But most importantly you don't need to find an optimal solution. Things like
gradient descent and hillclimbing will very quickly find locally optimal
solutions. That's basically what capitalism is, prices and business demands
propagate and sort of do gradient descent (but often very slowly and
inefficiently.) Algorithms like scatter search and novelty search can be used
to explore the wider search space and find the global optimum. E.g. "what
would the locally optimal solution be if we shut down this factory and built a
new factory here, and would it be better?"

------
adekok
Even local optimizations are useful:

[https://books.google.ca/books?id=NLRVWaNw76MC&pg=PT28&lpg=PT...](https://books.google.ca/books?id=NLRVWaNw76MC&pg=PT28&lpg=PT28&dq=GM+paint+robot+bidding&source=bl&ots=AANDJ_pZ8D&sig=eKJC_1NCjo27fPKexVc1y3aTIkw&hl=en&sa=X&ved=0ahUKEwih-
KvA6a7UAhXG64MKHRlwBuIQ6AEILjAB#v=onepage&q=GM%20paint%20robot%20bidding&f=false)

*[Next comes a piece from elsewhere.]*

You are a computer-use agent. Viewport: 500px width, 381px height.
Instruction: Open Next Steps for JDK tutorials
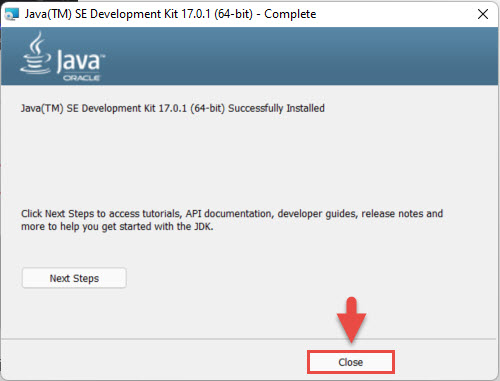click(74, 278)
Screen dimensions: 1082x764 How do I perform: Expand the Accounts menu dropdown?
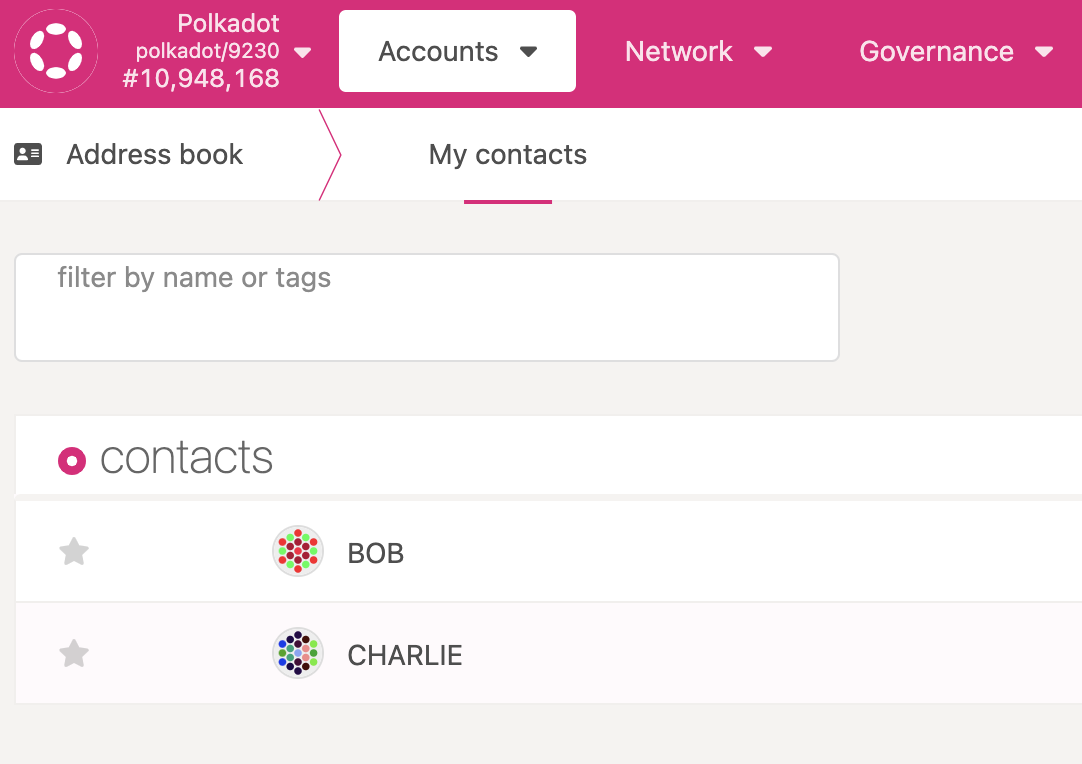pos(456,51)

GM updated their paint robots to "bid" on new jobs (i.e. cars). They ended up
saving 1.5M a year. Not much, but multiple similar things add up.

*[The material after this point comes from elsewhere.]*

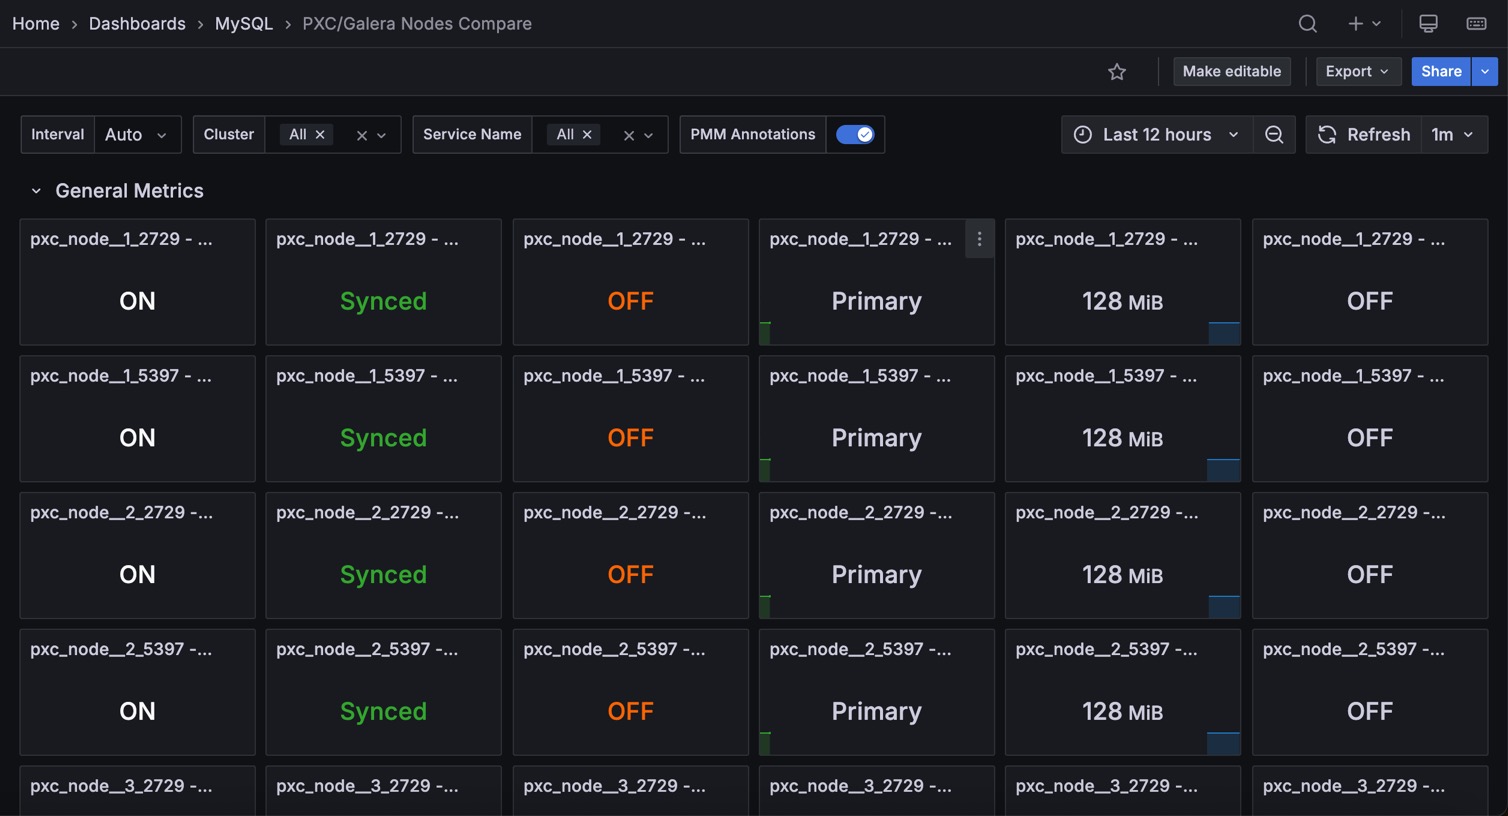Viewport: 1508px width, 816px height.
Task: Open the three-dot menu on Primary panel
Action: (979, 239)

i.e. when the price of the product accurately reflects the costs, the markets
can be more efficient.

------
philipkglass
_As described above and in Cosma Shalizi’s post, the number of steps required
to solve a linear programming problem with nn products and mm constraints is
proportional to (m+n)3 /2n2(m+n)3/2n2. The USSR had about 12 million types of
goods. If you cross them over about 1000 possible locations, that gives you 12
billion variables, which according to Cosma would correspond to an
optimization problem that would take a thousand years to solve on a modern
desktop computer. However, if Moore’s Law holds up, it would be possible in
100 years to solve this problem reasonably quickly._

I found Red Plenty fascinating and I enjoyed the Crooked Timber seminar that
Chris Said links to, particularly Shalizi’s post. I'm still wondering: why is
the compute-unit "a modern desktop computer?" Is parallel scaling poor for
this kind of problem?

If parallel scaling is poor, might better speedups be available with ASICs? Or
are there heuristics that run faster and produce usually-close-to-optimal
solutions on this type of problem? I'm just running through some common ways
to accelerate solutions for compute-intensive tasks that run slowly on a
single-socket of general purpose CPUs. For all I know, none of these avenues
are promising.

------
Pamar
Now that we are discussing Central Planned Economy I'd like to drop a link to
a fascinating and mostly forgotten attempt to make it work in a more
"democratic" way in Chile, during the short-lived Allende government:
[https://en.wikipedia.org/wiki/Project_Cybersyn](https://en.wikipedia.org/wiki/Project_Cybersyn)

------
CharlesDodgson
I too highly recommend Red Plenty, it's one of my favourite books, I'd also
recommend Cultural Babbage by the same author, it's a compilation of essays on
the topics of culture and technology, It's wrote in the 90s and very
interesting to read, to understand the relevance and the thinking of the day.

------
js8
I suspect the main reason why central planning fails is not actually the
planning part. The problem is human hubris - the idea that if the plan fails,
then all you need is a "better" plan that accounts for more things.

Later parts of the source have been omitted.